___ Provided material ___

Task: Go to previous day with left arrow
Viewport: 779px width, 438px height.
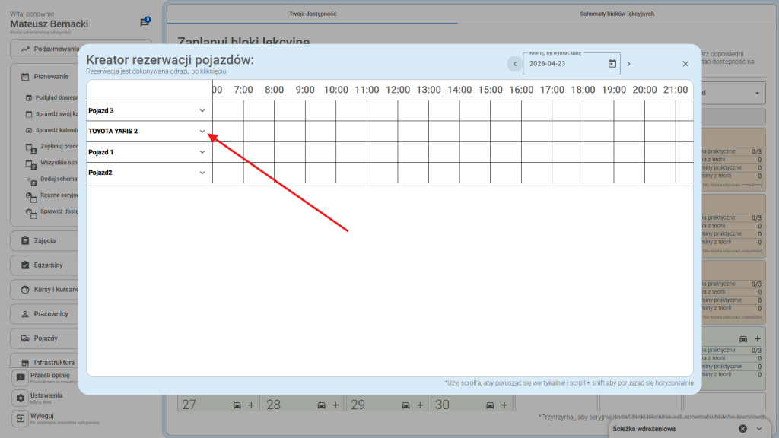Action: pyautogui.click(x=515, y=64)
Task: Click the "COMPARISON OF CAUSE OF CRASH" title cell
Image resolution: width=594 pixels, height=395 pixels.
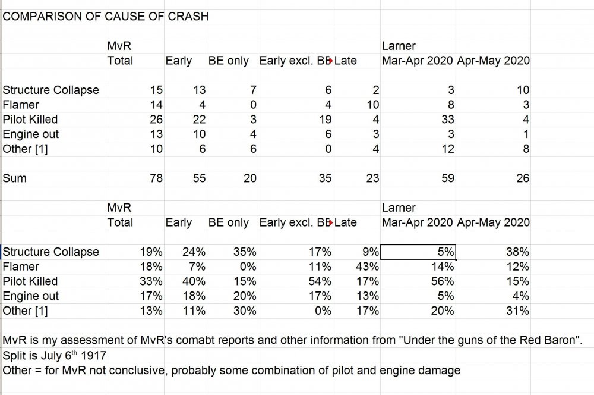Action: [106, 16]
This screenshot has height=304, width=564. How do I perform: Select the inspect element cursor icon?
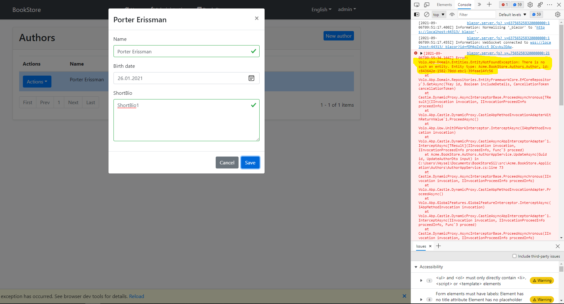(x=416, y=5)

___

Given exercise: Swap "Task" for "Instruction" at each occurrence and rewrite all of the data above with nothing else changed. Leave out the pictures.

Result for this exercise:
Instruction: Go to previous day with left arrow
Viewport: 779px width, 438px height.
Action: pyautogui.click(x=515, y=64)
Instruction: Click the "COMPARISON OF CAUSE OF CRASH" title cell
Image resolution: width=594 pixels, height=395 pixels.
Action: [106, 16]
This screenshot has height=304, width=564. How do I perform: Select the inspect element cursor icon?
(x=416, y=5)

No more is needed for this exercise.